“Marie” has been traveling frequently between clients in Tucson and nearby Phoenix, Arizona, USA. She works with mid-sized expanding technology companies and has for many years around the globe. But Marie confessed to me that lately she is struck by the lack of interest in and understanding of Mexican markets that sit just minutes or hours from a company’s door on the other side of the U.S.-Mexican border. These company leaders seemed locked in a limiting assumption that Mexicans are all poor, uneducated and certainly could not afford American technologies.
For anyone wondering, Mexico is the 15th largest economy in the world as ranked by the IMF, United Nations and World Bank. It’s GDP per Capita is $17,000, which is above the median country by $5,000 (IMF 2014). Every year more Mexican professionals join the workforce in fields like computer science, engineering, and business. And Arizona’s share of this lucrative export market in both B2C and B2B industries is disproportionately low especially considering it’s a state bordering Mexico.

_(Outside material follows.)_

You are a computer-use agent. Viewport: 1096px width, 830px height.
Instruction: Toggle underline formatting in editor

Now before any of us should start judging these or any professionals about their world business knowledge, I think it is critical to start with the following truth:
We are all operating with an imperfect set of information formed by what we have learned and then understood within the context of our cultural framework.
No one can be a true Know-It-All because it is just not possible to learn all that can be learned. Nobody really likes people who act like they Know-It-All, because it’s incredibly annoying. But we can manage ignorance in those we work with and especially in ourselves to the benefit of all. Here are a few key tips:
How to Handle Wrong Assumptions in Others
When I last lived abroad, I heard plenty of stereotypes about Americans. We live in skyscrapers. We watch TV all day long. We all wear cowboy hats and boots. And we eat McDonald’s hamburgers every day. These all sound ridiculous and narrow to anyone who has lived in the U.S.. Luckily these stereotypes are all fairly harmless. If you heard someone say that all Dutch people live in windmills or wear wooden shoes, you would probably react with a chuckle. But a word of caution… no one likes to have their limiting assumptions exposed. We all have these assumptions and risk losing face. Here’s how to help others while staying professional:
- Ask Questions About the Assumption
Instead, consider asking questions around the false assumption.

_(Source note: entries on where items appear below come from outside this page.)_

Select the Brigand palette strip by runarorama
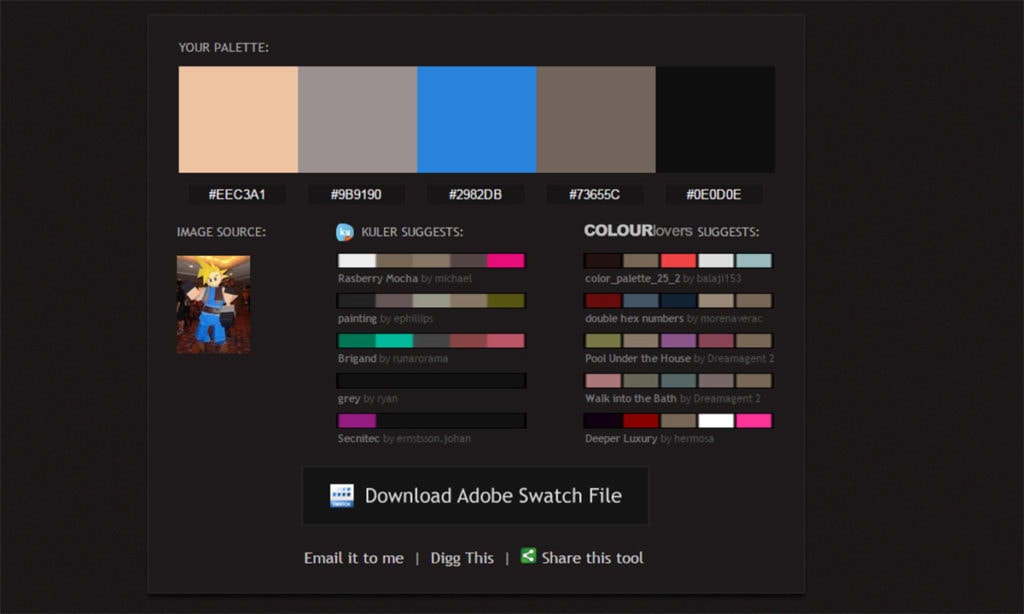coord(431,340)
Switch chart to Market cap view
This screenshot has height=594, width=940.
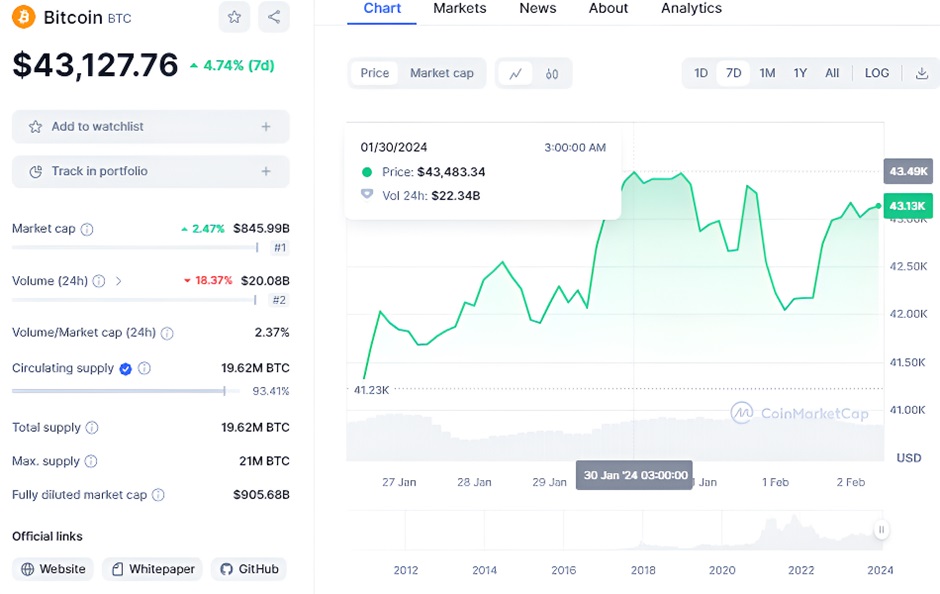pyautogui.click(x=441, y=73)
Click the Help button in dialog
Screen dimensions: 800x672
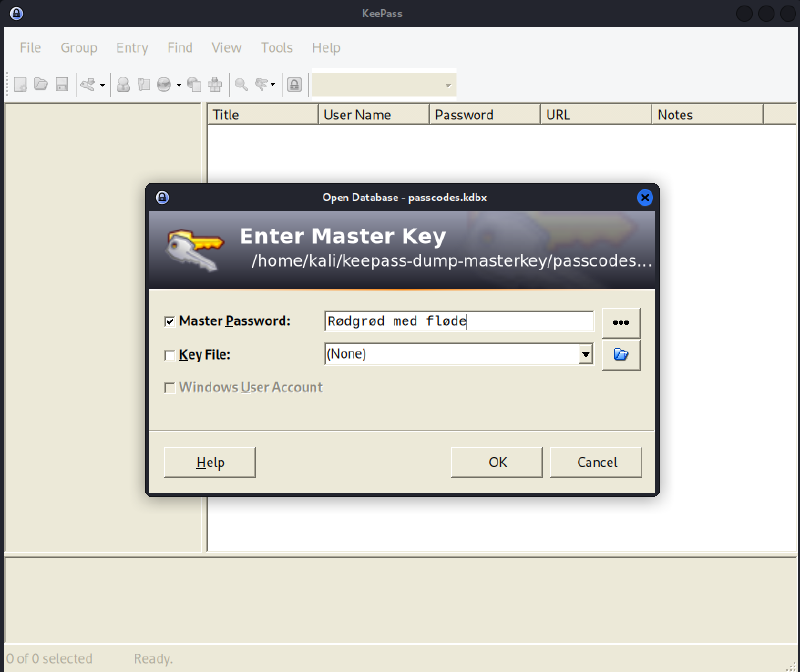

“Have you visited the U.S.? Did you see more apartments than houses where you visited?”
“Do we as a company know the size of the Mexican market for our products or industry? Could we find out?”

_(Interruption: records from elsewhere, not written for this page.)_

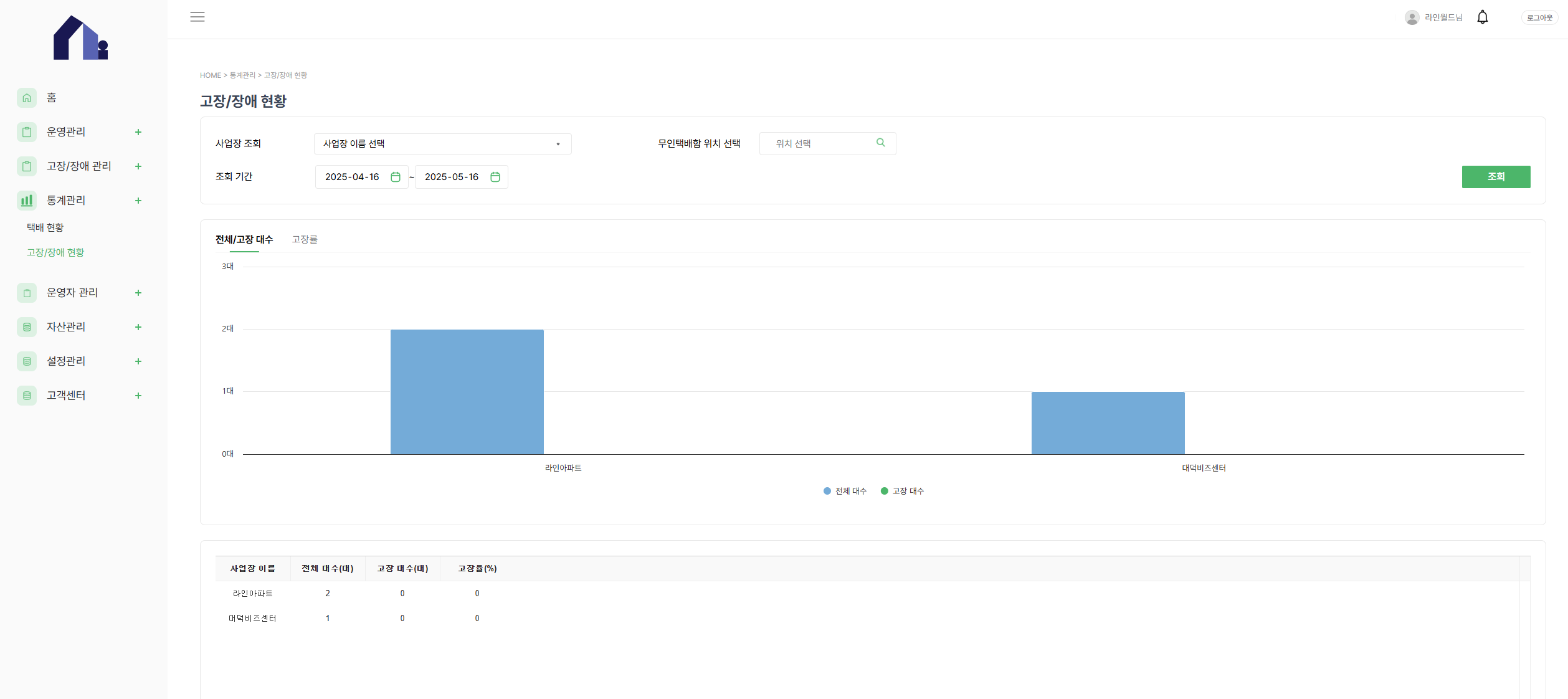Toggle 고장 대수 legend series
The height and width of the screenshot is (699, 1568).
pos(902,491)
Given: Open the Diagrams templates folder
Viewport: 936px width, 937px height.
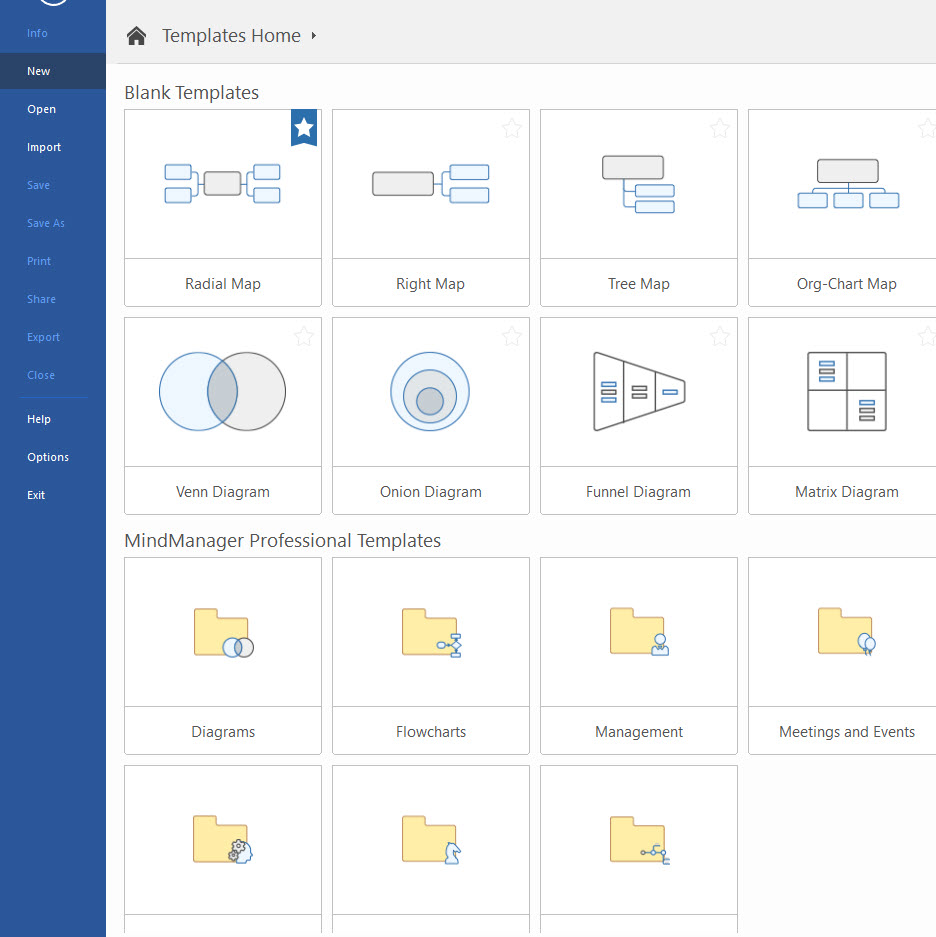Looking at the screenshot, I should (x=223, y=655).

Open-ended questions like these allow the person to rethink their statement and its underlying assumptions. It lets them have the chance to evolve past the assumption based on some new information or additional research. This is particularly important and sensitive when the faulty assumption is coming from your boss, investor, or client.
- Provide Published Data Supporting the Myth Bust
While some assumptions are trivial, others may be significantly limiting the growth of your company. If there is a chance that you may have a Mexican-size market nearby that is currently underserved, then gathering data and opinions about this opportunity can help to build interest to internal stakeholders.
- Ask Permission to Take it Further
Once it’s been established that the assumption is false, now there is a brief window of time to reframe understanding around the clearer picture. I like to also change pronouns from “you” didn’t understand this before to “we” didn’t understand the implications. But now that we do, we can take full advantage of this new understanding to excel further as a company.
Confronting Our Own Limits
To become better global business professionals, we need to constantly be challenging our own limitations. I would encourage you to:
- Read magazines, newspapers and other media from a variety of sources that are likely to share contrary points of view. A local newspaper can be supplemented with The Economist Magazine or a translated online version of another country’s main newspaper. Even exposure once a month will quickly show the variety of points of view on a single subject.
- Put yourself in new situations where you will meet people from different backgrounds. Travel is a great way to do this. So are local ethnic meetup group events.
- When new information challenges your previous assumptions, stop to think through all of the implications. Let your understanding of the world grow just a little bigger in that moment.
I think most of us in the field of international trade run into this false assumptions issue much more often than we would like to admit (certainly to our clients and bosses). The goal is to help clients be more globally competitive. That starts with the clearest possible understanding of the global environments in which companies operate.
Wishing you success in all of your global markets!